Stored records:
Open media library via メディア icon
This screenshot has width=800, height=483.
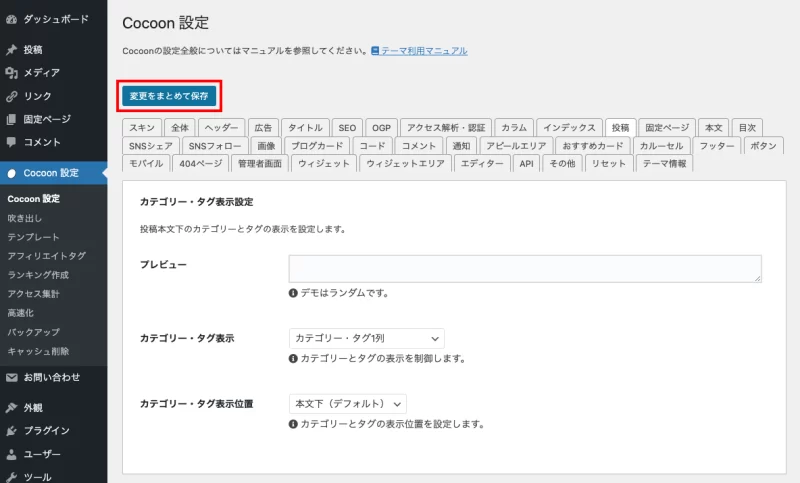point(11,73)
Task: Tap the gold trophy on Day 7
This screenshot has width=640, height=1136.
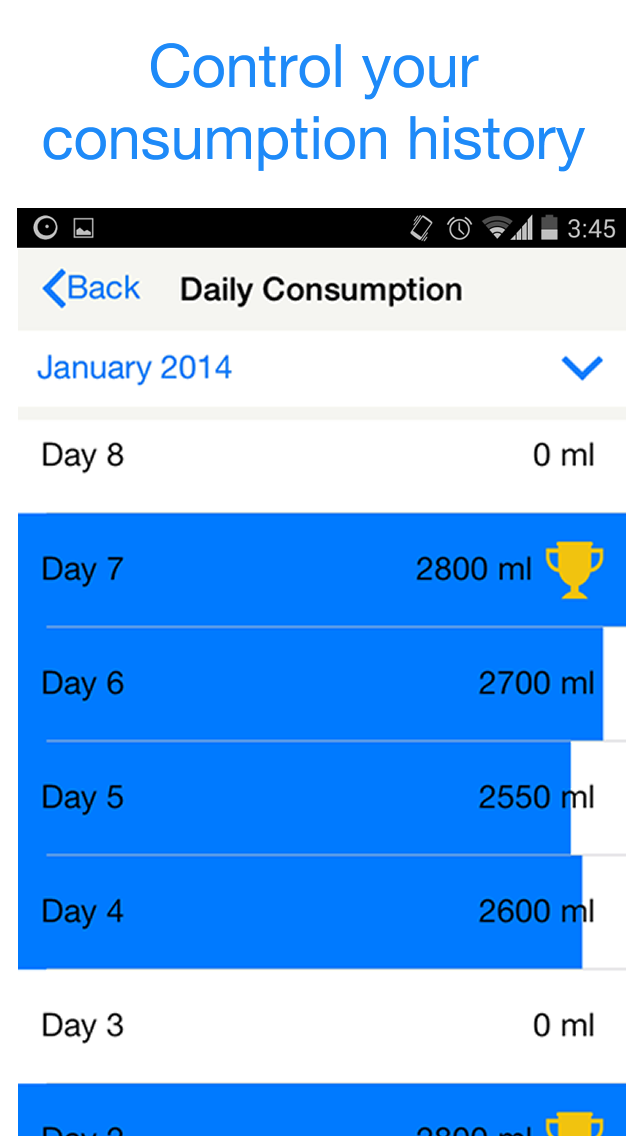Action: (574, 570)
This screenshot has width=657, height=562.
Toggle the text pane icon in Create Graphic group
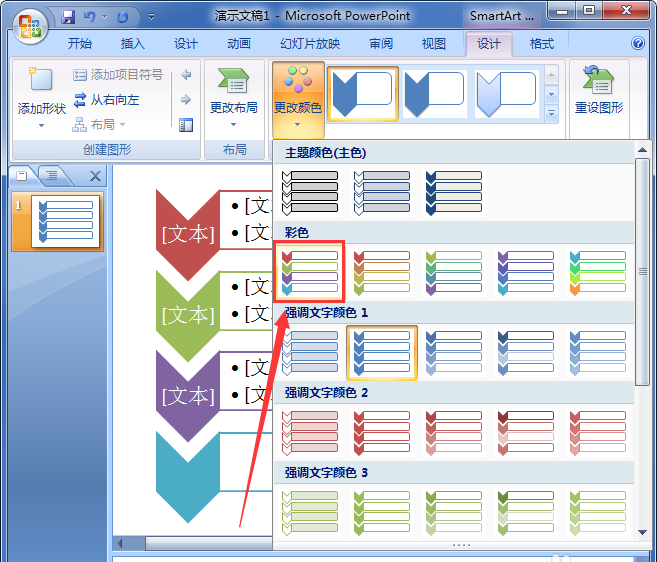click(x=186, y=125)
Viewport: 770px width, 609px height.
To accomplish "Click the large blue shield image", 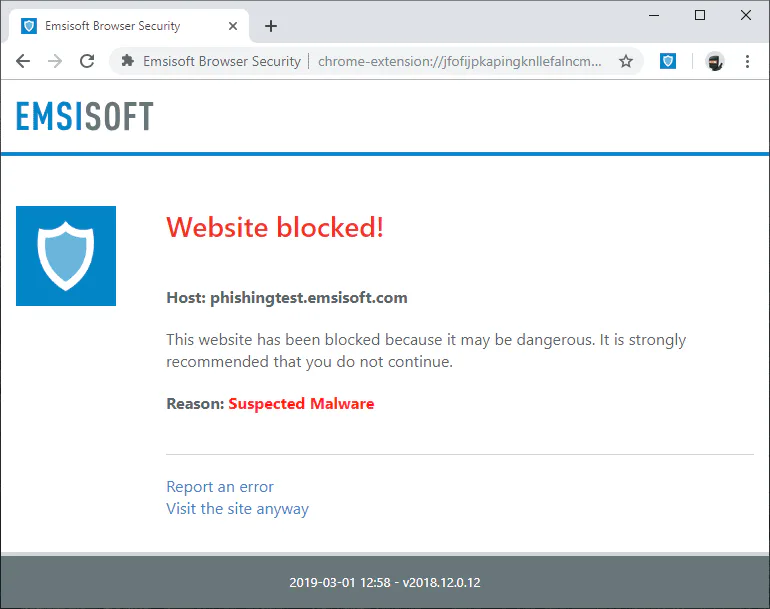I will tap(66, 256).
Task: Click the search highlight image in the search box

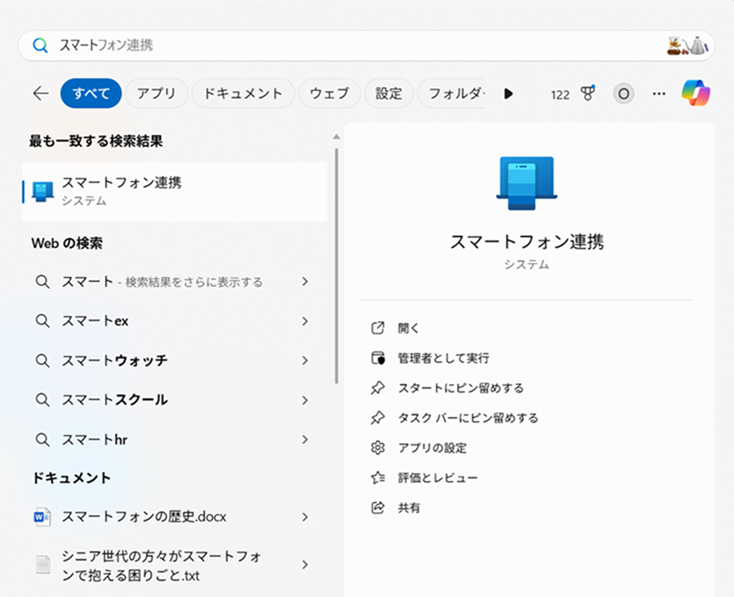Action: [x=687, y=45]
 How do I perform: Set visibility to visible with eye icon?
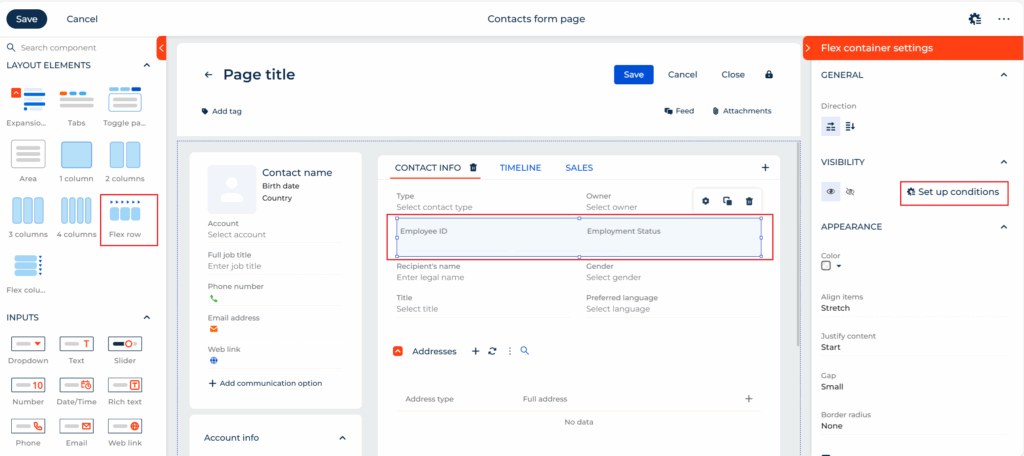point(830,191)
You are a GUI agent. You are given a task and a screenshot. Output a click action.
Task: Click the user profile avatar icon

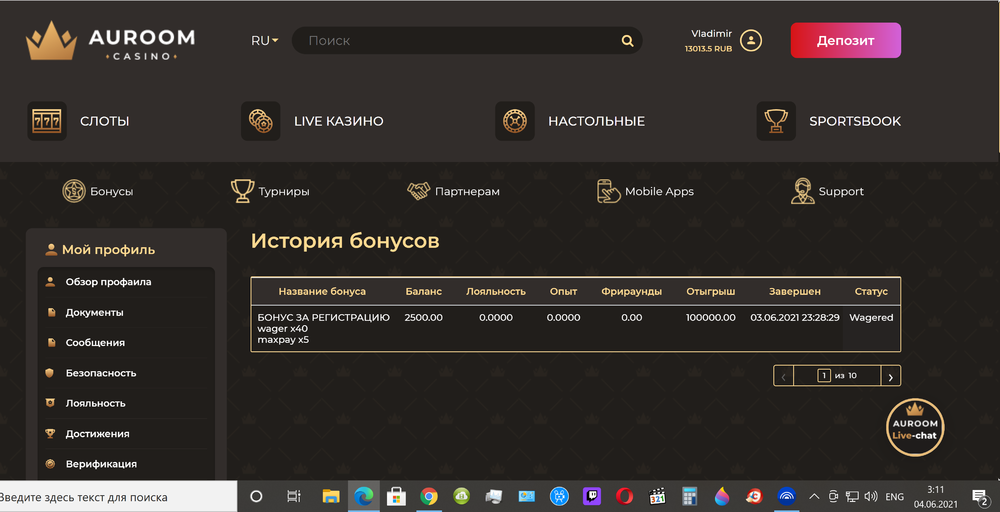[x=750, y=41]
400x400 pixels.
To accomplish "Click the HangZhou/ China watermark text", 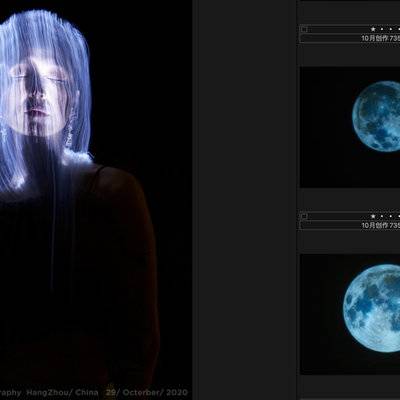I will pos(62,392).
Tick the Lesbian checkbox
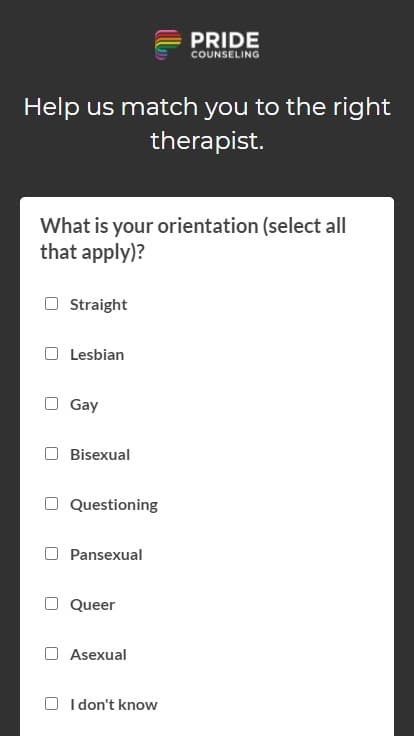This screenshot has height=736, width=414. 52,353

- [WORK TO BE COMPLETED]: What do the entries above read from the line containing "Task: Click the search" through the line containing "You are a GUI"? Output those lines exactly, both ends included, with the pictures left out.

- [COMPLETED TASK]:
Task: Click the search highlight image in the search box

Action: [x=687, y=45]
 How do I perform: Set visibility to visible with eye icon?
point(830,191)
You are a GUI agent. You are given a task and a screenshot. Output a click action.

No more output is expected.